The Peak Cavern, also known as the Devil's Arse, is one of the four show caves in Castleton, Derbyshire, England. Peakshole Water flows through and out of the cave, which has the largest cave entrance in Britain.

Overview 

Unlike the other show caves in the area, Peak Cavern is almost entirely natural; the only artificial part of the cave was blasted to bypass a low tunnel that was only accessible by lying down on a boat. The cave system is the largest in the Peak District, and the main entrance is the largest cave entrance in Britain. Until 1915, the cave was home to some of Britain's last troglodytes, who lived in houses built inside the cave mouth and made a living from rope making, while the depths of the cave were known as a haven for bandits. In legend, it was where thieves' cant was created by a meeting between Cock Lorel, leader of the rogues, and Giles Hather, the King of the Gypsies.

Several passages lead from the entrance, known as "The Vestibule". The only one open to the public is "Lumbago Walk", named as traversing it requires most adults to stoop. The route continues through two main caverns, "The Great Cave" and "Roger Rain's House", and into a passage, "Pluto's Dining Room" – This is now the furthest point currently open to the public, but before 1990 the show cave extended almost twice its current length; down "The Devil's Staircase" to "Halfway House" along a raised bank path which crossed an underground stream known as "Inner Styx" via a series of four wooden bridges, under "Five Arches" to the junction of Buxton Water Sump. This section often floods in winter, and occasionally summer, which required regular clearing of debris and mending of the safety fences at the start of the tourist season in April (cave tours were not an all-year event until 1997). In the mid-1980s, there was a worldwide scare over the possible dangers of radon, a gas found to be present in this lower part of the cave and a potential issue for tour guides frequently exposed to it. This, along with the maintenance required, led to the Five Arches part of the tour being closed to the public in 1989, the same year that the BBC filmed The Chronicles of Narnia at this location. It can, however, still be accessed by cavers. There have since been efforts to return this area of cave to a more natural state by erasing the history of its show-cave past, removing the wooden bridges which had served generations of paying visitors.

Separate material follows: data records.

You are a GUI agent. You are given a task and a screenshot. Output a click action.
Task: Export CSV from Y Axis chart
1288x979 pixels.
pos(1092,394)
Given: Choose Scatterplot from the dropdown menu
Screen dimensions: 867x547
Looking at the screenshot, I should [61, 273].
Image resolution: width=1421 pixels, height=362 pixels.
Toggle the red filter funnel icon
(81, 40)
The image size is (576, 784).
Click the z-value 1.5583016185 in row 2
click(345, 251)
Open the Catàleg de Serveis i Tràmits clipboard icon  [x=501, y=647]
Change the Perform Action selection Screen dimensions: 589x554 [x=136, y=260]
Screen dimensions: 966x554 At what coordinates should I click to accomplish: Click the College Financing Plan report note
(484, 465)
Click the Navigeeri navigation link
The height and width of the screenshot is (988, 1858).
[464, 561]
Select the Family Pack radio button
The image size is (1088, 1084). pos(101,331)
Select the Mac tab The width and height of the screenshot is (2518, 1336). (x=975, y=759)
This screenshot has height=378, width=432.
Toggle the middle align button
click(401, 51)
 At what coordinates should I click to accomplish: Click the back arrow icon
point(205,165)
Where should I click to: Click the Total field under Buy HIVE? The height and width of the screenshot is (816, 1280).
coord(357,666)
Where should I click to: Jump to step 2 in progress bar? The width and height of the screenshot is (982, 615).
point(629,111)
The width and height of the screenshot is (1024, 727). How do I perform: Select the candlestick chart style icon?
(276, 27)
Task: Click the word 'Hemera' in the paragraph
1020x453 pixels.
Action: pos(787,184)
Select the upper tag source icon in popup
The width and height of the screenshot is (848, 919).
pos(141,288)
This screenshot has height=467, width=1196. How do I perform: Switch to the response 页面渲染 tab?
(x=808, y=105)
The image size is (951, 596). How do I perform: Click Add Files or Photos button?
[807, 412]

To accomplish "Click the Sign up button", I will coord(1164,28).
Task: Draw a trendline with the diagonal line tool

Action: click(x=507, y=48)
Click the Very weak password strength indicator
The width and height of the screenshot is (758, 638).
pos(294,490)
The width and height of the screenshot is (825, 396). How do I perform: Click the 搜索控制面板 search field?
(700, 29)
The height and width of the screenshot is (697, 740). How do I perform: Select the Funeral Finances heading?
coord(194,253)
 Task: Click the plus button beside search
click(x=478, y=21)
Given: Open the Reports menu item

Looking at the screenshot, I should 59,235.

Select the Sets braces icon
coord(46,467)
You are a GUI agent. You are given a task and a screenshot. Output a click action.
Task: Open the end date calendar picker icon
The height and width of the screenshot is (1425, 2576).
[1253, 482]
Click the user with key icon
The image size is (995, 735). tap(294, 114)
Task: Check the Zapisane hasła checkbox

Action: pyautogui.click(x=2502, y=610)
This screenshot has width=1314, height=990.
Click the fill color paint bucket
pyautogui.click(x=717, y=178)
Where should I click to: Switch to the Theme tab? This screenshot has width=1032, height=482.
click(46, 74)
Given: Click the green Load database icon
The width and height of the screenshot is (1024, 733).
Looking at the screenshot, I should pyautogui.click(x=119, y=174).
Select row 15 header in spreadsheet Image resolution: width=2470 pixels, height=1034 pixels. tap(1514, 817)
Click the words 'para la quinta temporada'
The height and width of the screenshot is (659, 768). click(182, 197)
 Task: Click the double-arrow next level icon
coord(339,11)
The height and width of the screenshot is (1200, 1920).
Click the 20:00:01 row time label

From Five Arches, several routes are open to cavers. The main path, to the right, leads to "Victoria Aven", a sizeable shaft and on to "Far Sump", through which lies the Far Sump Extension. This area was first explored in 1980, but difficult access limited discoveries until routes through from Speedwell Cavern and James Hall's Over Engine Mine were opened in 1996.  This permitted further exploration, and in 1999 Titan Shaft was discovered, at  the deepest pitch in Britain.

Name
Historically the cave was known as the Devil's Arse, under which name it is described in William Camden's Britannia of 1586:

The cavern was declared to be one of the Seven Wonders of the Peak by philosopher Thomas Hobbes in his 1636 book De Mirabilibus Pecci: Being The Wonders of the Peak in Darby-shire, Commonly called The Devil's Arse of Peak.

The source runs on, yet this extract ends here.